Under the proposed Strategy for a Waste-Free Ontario, Queen’s Park wants to ban organic waste from landfill sites across the province.
Organic waste is largely kitchen waste and when it decomposes in the landfill, it creates methane gas which contributes to global warming and climate change.
Peterborough County already has a organics curbside pick-up pilot program in place and has four organics collection stations.
The organic waste is then sent to a city-owned composting yard but Tara Stephen, who is with the county, says that facility is at capacity and the province will have to provide some direction on where to go next if the amount of organic waste being collected suddenly increases due to a ban.
Another issue, Stephen said, is about half of the organics residents are putting in the trash is unused food.
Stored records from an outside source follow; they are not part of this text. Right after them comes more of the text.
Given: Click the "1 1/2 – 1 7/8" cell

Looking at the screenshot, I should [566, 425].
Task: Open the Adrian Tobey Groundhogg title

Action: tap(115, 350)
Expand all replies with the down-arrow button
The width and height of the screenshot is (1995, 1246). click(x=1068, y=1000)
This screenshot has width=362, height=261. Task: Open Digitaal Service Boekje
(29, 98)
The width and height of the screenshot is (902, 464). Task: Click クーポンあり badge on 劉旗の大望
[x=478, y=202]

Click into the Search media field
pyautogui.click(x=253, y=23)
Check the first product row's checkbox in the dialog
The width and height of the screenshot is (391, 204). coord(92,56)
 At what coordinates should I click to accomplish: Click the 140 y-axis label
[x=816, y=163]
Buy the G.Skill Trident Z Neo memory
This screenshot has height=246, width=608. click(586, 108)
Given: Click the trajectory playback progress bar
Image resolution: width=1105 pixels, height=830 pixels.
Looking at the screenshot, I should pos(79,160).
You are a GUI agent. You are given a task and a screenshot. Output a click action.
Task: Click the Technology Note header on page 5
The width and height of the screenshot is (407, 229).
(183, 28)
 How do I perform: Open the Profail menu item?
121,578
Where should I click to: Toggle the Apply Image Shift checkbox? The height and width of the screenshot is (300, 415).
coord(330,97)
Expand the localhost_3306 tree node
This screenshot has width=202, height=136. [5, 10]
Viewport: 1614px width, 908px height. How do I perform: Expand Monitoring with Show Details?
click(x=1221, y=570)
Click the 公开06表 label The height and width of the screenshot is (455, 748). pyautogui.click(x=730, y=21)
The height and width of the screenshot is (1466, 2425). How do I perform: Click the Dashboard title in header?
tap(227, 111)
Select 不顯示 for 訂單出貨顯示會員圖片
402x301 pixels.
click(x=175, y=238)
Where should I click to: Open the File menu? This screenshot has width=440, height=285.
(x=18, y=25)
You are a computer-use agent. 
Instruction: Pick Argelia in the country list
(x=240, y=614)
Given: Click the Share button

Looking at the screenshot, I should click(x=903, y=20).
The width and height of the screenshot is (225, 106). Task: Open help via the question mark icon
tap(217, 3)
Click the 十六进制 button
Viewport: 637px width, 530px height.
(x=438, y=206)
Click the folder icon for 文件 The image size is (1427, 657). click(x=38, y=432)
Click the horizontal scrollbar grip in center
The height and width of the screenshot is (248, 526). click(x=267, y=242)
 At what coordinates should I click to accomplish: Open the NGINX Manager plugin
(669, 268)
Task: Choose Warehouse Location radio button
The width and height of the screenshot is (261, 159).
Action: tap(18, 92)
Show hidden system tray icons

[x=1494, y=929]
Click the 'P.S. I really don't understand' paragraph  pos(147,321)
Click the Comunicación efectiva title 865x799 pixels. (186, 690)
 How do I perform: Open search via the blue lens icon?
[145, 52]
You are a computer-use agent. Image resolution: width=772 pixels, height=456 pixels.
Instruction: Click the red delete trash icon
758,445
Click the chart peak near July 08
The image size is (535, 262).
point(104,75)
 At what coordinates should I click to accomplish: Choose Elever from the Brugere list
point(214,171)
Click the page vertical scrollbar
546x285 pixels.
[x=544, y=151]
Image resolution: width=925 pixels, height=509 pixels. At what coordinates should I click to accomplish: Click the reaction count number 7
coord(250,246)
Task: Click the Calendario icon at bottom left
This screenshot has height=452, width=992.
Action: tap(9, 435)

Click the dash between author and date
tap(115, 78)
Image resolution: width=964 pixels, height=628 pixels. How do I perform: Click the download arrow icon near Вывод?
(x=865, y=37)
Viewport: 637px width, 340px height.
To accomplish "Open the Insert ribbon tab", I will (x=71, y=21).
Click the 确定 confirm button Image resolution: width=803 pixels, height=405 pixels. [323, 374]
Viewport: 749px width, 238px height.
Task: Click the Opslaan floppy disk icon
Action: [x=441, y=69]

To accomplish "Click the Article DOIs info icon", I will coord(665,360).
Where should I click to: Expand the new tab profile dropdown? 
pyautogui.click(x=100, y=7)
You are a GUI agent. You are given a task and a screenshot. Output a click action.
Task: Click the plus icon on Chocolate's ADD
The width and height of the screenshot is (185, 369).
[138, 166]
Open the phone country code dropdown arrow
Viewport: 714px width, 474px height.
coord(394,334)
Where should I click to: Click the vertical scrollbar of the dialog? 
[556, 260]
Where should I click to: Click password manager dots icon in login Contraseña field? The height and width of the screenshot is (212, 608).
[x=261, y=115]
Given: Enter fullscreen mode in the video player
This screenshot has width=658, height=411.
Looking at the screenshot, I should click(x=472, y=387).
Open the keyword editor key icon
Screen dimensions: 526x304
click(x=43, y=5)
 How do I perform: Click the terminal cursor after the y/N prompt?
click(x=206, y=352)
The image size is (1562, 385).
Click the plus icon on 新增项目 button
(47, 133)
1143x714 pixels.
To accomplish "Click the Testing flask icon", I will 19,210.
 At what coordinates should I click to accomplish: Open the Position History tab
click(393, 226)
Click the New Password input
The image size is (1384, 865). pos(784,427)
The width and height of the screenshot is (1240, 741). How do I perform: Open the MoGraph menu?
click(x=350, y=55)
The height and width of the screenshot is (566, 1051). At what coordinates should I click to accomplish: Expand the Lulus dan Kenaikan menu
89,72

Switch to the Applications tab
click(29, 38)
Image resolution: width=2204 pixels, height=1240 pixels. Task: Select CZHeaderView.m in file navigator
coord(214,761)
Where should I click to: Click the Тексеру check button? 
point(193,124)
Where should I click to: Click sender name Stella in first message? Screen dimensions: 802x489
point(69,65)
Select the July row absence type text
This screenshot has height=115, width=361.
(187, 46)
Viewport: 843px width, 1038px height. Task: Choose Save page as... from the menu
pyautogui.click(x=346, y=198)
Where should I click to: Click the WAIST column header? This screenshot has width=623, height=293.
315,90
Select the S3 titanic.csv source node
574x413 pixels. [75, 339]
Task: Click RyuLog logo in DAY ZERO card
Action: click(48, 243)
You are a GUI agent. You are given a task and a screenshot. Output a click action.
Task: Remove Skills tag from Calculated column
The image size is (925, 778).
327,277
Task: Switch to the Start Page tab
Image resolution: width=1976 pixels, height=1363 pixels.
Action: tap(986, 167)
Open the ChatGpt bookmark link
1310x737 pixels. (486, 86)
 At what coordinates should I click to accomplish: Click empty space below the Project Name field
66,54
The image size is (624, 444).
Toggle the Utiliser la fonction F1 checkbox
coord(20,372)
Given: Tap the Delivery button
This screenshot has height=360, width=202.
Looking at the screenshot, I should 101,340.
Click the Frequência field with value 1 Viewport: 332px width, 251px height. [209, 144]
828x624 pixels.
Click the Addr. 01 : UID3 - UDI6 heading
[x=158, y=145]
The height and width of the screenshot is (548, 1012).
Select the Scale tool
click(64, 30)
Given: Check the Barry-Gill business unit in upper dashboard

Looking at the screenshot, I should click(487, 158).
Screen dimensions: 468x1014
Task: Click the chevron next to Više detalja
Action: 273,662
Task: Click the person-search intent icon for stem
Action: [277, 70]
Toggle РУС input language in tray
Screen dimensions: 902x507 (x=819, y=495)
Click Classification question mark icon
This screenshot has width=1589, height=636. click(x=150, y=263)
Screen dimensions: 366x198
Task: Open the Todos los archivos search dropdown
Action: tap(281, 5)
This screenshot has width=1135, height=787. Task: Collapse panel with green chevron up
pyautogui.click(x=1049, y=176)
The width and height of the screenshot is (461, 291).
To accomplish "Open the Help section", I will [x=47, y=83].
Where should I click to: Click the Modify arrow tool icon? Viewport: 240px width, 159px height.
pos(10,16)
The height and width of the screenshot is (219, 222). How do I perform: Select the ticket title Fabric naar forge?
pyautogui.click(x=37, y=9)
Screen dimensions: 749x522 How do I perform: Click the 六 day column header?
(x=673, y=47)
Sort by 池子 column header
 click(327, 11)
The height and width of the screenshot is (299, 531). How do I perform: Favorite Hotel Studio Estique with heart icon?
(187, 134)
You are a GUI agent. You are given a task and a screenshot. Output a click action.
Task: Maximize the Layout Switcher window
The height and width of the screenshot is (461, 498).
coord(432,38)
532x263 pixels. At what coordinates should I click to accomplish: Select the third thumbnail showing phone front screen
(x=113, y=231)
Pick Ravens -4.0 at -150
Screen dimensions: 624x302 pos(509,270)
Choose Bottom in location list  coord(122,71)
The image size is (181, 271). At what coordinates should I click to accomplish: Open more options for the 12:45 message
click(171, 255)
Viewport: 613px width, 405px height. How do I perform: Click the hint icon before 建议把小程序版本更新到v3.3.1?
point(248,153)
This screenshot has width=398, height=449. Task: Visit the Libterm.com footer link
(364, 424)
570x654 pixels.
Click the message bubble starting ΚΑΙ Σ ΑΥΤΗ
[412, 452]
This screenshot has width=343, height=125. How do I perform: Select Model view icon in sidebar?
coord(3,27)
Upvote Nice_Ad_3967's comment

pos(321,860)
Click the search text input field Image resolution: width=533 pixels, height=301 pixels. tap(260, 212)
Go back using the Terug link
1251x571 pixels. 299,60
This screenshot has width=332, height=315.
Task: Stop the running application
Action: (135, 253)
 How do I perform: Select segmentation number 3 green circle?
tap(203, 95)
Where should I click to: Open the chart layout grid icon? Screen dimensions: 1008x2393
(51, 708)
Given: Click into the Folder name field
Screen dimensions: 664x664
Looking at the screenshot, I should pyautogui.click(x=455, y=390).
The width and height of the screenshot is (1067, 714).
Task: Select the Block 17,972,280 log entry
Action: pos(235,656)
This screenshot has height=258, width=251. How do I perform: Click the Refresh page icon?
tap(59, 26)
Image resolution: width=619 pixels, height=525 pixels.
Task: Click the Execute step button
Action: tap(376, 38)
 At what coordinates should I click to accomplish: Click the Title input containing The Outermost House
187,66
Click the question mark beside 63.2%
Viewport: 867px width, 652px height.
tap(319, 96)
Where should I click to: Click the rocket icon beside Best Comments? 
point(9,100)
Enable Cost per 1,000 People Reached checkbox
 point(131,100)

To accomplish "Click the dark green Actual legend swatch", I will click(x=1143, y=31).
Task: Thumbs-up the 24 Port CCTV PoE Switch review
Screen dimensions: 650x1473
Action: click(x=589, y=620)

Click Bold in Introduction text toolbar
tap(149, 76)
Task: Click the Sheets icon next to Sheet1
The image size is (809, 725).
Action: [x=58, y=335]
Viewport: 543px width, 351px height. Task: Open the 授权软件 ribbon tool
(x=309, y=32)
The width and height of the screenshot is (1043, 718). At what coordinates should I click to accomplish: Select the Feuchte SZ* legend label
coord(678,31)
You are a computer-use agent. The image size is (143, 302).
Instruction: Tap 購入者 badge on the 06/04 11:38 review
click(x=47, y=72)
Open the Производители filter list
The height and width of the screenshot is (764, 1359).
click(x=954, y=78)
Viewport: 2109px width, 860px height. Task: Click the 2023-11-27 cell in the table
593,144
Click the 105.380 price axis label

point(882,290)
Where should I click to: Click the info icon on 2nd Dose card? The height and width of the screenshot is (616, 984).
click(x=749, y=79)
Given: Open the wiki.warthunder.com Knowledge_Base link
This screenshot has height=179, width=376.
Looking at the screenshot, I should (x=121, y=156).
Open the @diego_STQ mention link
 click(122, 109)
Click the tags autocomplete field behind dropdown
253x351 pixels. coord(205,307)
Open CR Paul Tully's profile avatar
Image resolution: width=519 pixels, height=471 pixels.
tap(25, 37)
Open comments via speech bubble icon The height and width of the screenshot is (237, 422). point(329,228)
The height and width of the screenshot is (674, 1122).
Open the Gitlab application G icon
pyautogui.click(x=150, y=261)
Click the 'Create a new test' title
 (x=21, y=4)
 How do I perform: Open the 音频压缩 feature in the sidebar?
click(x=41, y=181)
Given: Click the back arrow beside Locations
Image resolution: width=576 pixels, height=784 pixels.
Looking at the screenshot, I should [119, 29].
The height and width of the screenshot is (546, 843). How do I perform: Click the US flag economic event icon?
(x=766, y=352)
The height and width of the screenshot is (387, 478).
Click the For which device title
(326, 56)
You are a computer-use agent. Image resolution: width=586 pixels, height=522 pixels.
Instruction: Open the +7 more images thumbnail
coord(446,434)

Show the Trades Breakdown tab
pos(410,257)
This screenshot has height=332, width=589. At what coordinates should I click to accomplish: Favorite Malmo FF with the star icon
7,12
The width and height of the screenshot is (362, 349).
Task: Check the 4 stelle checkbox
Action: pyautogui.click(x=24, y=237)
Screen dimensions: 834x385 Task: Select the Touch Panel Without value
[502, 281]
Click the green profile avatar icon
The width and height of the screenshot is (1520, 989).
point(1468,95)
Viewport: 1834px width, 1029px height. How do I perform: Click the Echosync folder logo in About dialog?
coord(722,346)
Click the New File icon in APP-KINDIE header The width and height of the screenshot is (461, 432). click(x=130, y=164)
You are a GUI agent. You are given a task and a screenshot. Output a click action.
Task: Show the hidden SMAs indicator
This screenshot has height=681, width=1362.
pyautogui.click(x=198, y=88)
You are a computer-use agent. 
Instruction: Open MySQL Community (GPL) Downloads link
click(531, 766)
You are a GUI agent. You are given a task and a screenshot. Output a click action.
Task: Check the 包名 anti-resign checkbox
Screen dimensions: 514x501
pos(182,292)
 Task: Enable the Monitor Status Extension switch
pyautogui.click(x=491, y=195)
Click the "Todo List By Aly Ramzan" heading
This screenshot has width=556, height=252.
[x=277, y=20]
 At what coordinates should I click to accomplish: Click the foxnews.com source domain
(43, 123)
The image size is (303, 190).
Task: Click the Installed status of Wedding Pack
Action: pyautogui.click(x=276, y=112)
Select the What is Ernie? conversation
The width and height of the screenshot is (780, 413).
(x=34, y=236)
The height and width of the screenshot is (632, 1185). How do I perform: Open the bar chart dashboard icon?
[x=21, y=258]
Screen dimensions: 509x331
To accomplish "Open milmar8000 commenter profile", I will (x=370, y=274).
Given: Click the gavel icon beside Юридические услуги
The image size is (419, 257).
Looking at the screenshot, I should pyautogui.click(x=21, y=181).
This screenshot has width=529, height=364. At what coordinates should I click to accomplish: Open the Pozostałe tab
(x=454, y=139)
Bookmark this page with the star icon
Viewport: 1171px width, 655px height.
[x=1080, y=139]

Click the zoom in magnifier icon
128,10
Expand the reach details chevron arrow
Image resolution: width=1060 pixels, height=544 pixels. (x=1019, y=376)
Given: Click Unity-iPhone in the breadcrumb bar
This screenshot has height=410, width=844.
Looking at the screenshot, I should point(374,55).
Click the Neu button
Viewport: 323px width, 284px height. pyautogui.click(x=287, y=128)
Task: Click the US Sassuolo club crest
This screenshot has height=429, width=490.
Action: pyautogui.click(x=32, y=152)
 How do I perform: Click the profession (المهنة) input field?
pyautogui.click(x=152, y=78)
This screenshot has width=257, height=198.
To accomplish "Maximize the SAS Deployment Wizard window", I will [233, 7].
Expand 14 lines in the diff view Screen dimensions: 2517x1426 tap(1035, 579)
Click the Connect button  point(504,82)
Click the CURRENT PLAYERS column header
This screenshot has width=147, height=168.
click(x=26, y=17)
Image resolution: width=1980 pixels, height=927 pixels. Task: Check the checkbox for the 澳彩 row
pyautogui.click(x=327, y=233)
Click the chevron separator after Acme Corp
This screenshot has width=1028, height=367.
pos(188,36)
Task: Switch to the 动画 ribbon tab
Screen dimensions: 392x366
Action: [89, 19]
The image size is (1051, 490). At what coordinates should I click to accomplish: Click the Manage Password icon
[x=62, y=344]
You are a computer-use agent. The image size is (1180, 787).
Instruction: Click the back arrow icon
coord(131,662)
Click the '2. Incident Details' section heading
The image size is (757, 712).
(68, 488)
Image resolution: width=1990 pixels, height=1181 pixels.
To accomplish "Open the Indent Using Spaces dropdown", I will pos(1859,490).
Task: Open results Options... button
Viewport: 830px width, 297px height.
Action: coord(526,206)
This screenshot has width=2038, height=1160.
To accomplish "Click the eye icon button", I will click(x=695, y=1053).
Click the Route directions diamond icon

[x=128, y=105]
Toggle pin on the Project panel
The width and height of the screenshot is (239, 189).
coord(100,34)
“When we do waste audits, we find that 30 to 40 per cent of garbage generated in the county is organic waste and half of that is just wasted food,” said Stephen. “It’s just food that people have bought and just haven’t eaten. That’s a big issue and that’s the first step that the province has identified as needing to manage.”
Second Harvest is a Toronto organization that gathers unwanted food from the processing, wholesale and retail sectors and supplies it to food banks and meal programs.
Lori Nikkel, with Second Harvest, says getting unwanted food from consumers is a much more difficult proposition, even though they are responsible for 49 per cent of wasted food. She says people need to plan menus carefully and to avoid impulse buying.
“But more importantly, it’s an environmental problem, so the greenhouse gasses alone along with everything that’s wasted across the supply chain, so all that water that’s used in the harvest, all the transportation, all the energy, all of that’s lost if that carrot goes in the garbage,” said Nikkel.
The provincial government intends to launch its Strategy for a Waste-Free Ontario next year.